[Aim of the exercise]:
Put the records below into a Markdown table with two columns, Row and Line: number each line in Row and place its text in Line. Skip blank lines and leave out the pictures.
+ + + + + + +
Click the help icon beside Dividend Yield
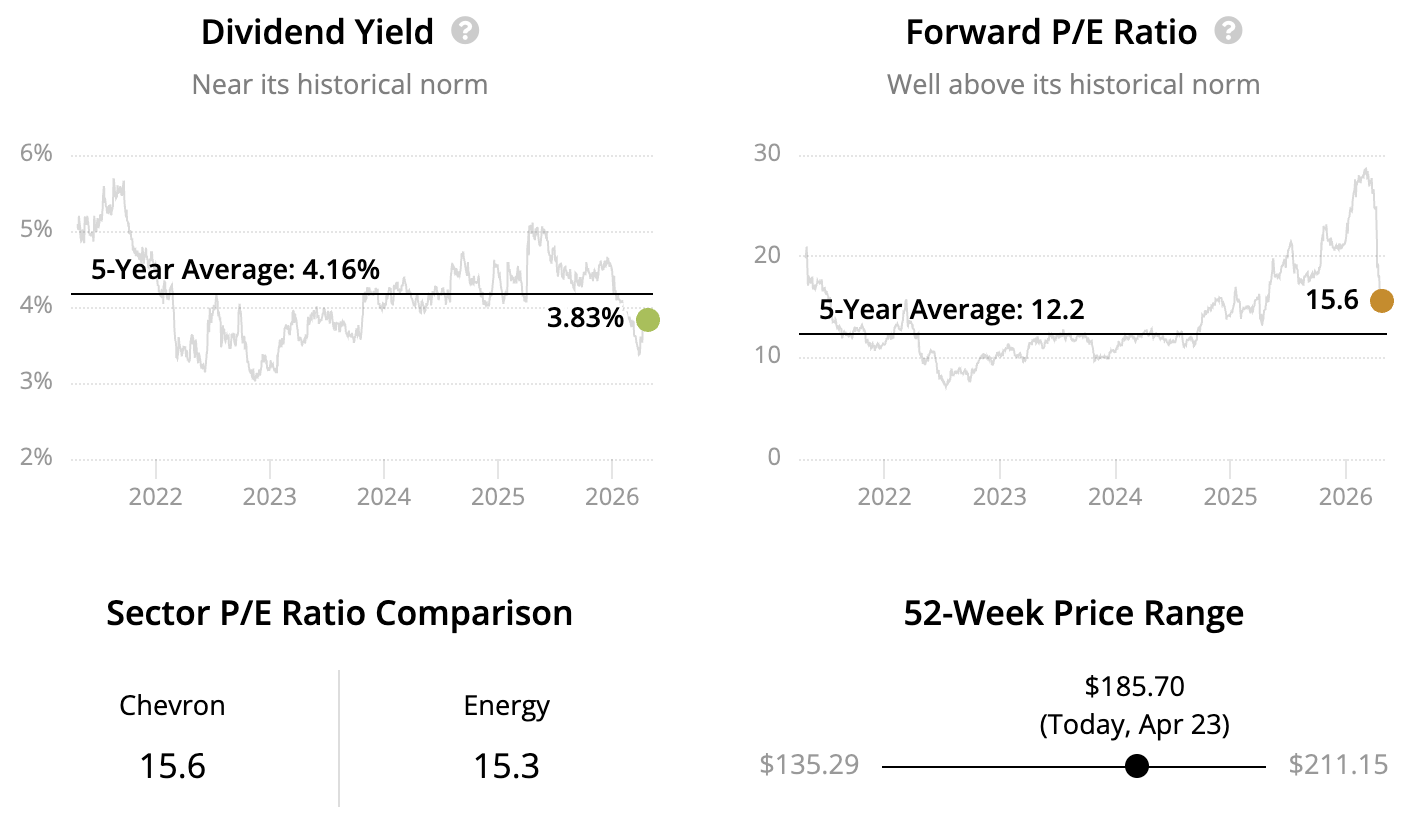 click(465, 31)
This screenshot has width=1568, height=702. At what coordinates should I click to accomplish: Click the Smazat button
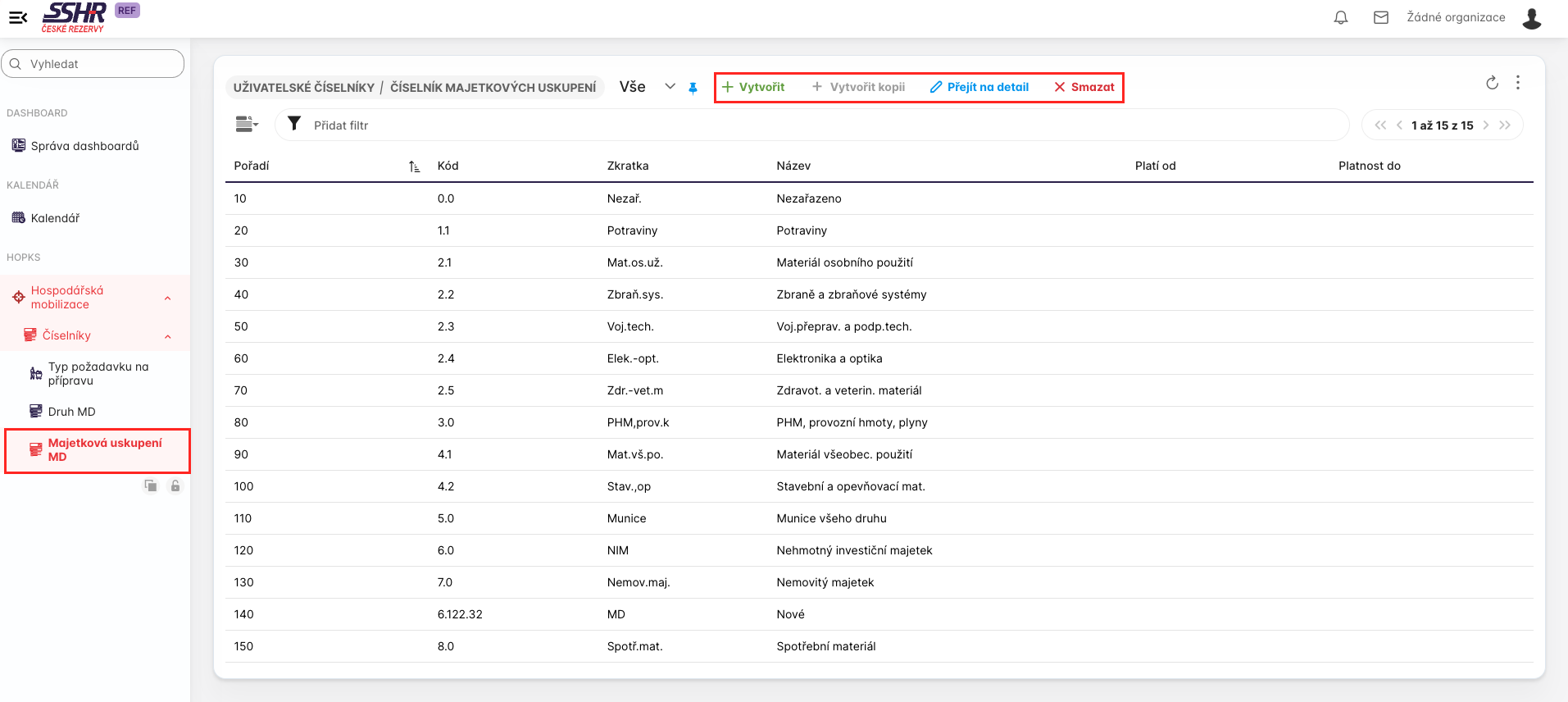[1084, 87]
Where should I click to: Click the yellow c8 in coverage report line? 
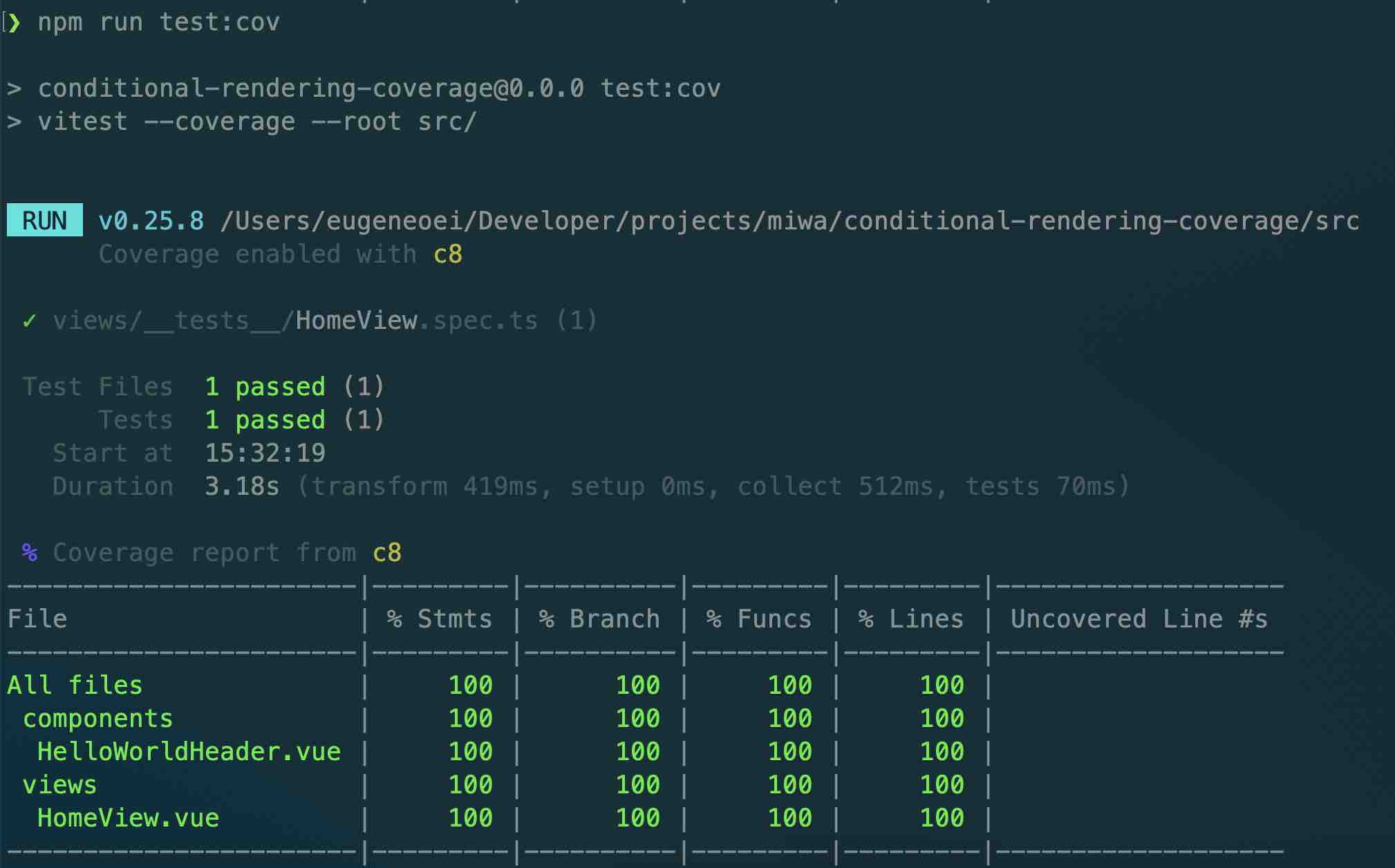point(386,553)
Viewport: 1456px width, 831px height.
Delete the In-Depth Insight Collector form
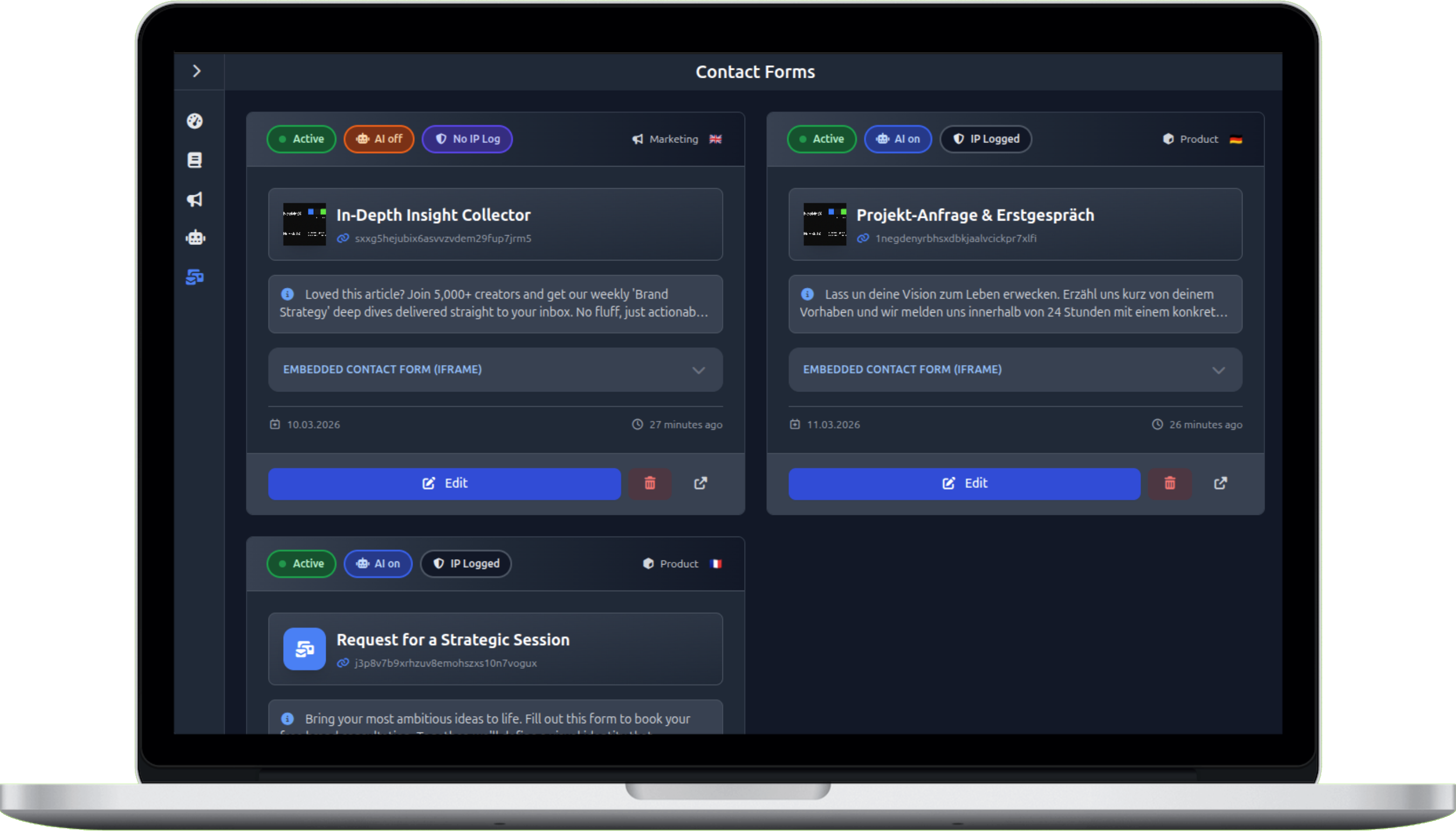point(649,483)
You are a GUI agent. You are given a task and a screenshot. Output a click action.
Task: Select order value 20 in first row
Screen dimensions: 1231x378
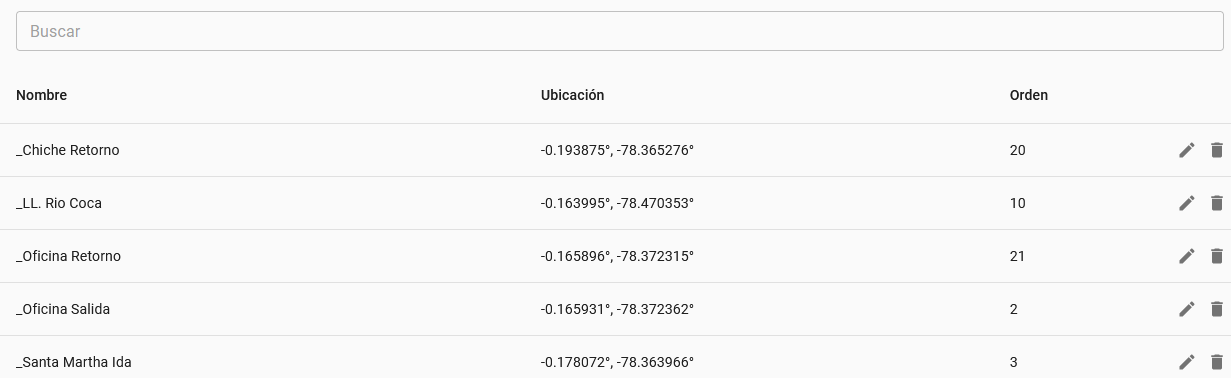point(1018,150)
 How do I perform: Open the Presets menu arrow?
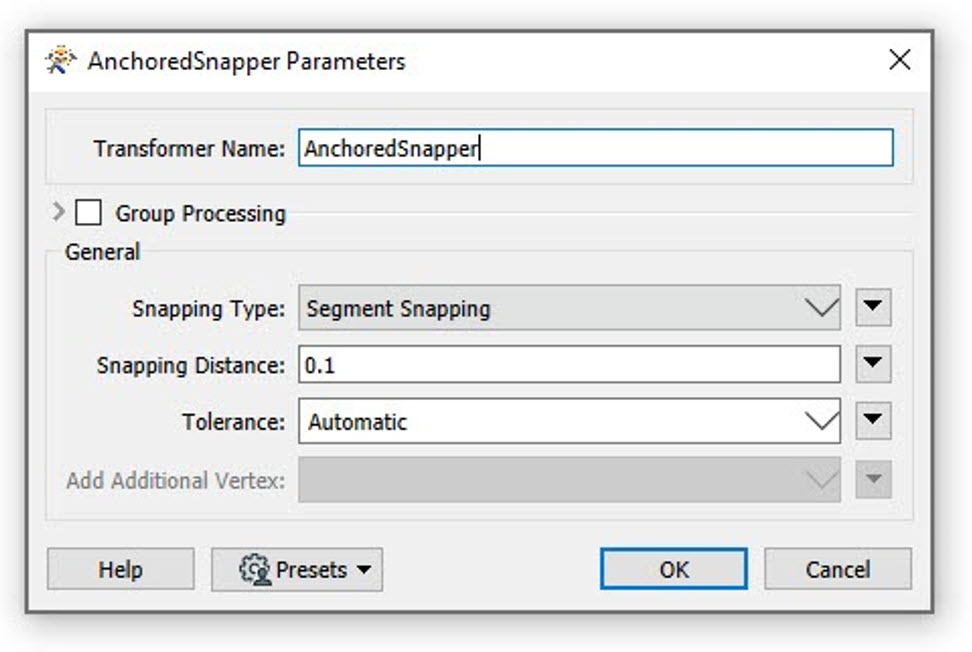(x=364, y=570)
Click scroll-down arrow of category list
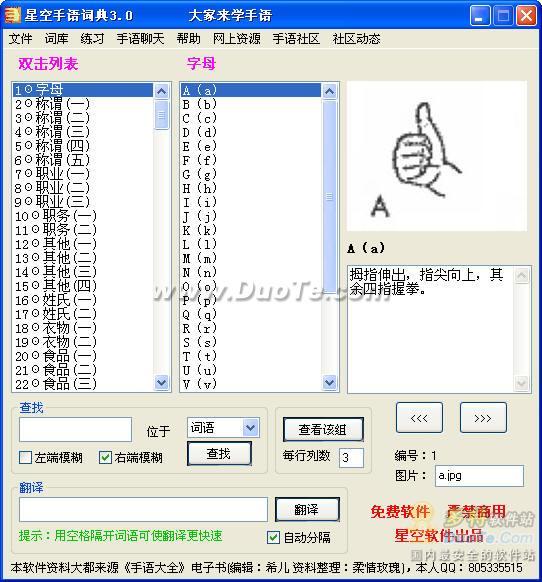This screenshot has width=542, height=582. 161,382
+ + + + + + +
[Output of the exercise]:
| Row | Line |
|---|---|
| 1 | Click the help icon beside Dividend Yield |
| 2 |  click(465, 31) |
| 3 | This screenshot has width=1568, height=702. At what coordinates should I click to accomplish: Click the Smazat button |
| 4 | [1084, 87] |
| 5 | Where should I click to: Click the yellow c8 in coverage report line?  |
| 6 | point(386,553) |
| 7 | Viewport: 1456px width, 831px height. |
| 8 | Delete the In-Depth Insight Collector form |
| 9 | point(649,483) |
| 10 | You are a GUI agent. You are given a task and a screenshot. Output a click action. |
| 11 | Task: Select order value 20 in first row |
| 12 | Screen dimensions: 1231x378 |
| 13 | point(1018,150) |
| 14 |  How do I perform: Open the Presets menu arrow? |
| 15 | (x=364, y=570) |
| 16 | Click scroll-down arrow of category list |
| 17 | This screenshot has width=542, height=582. 161,382 |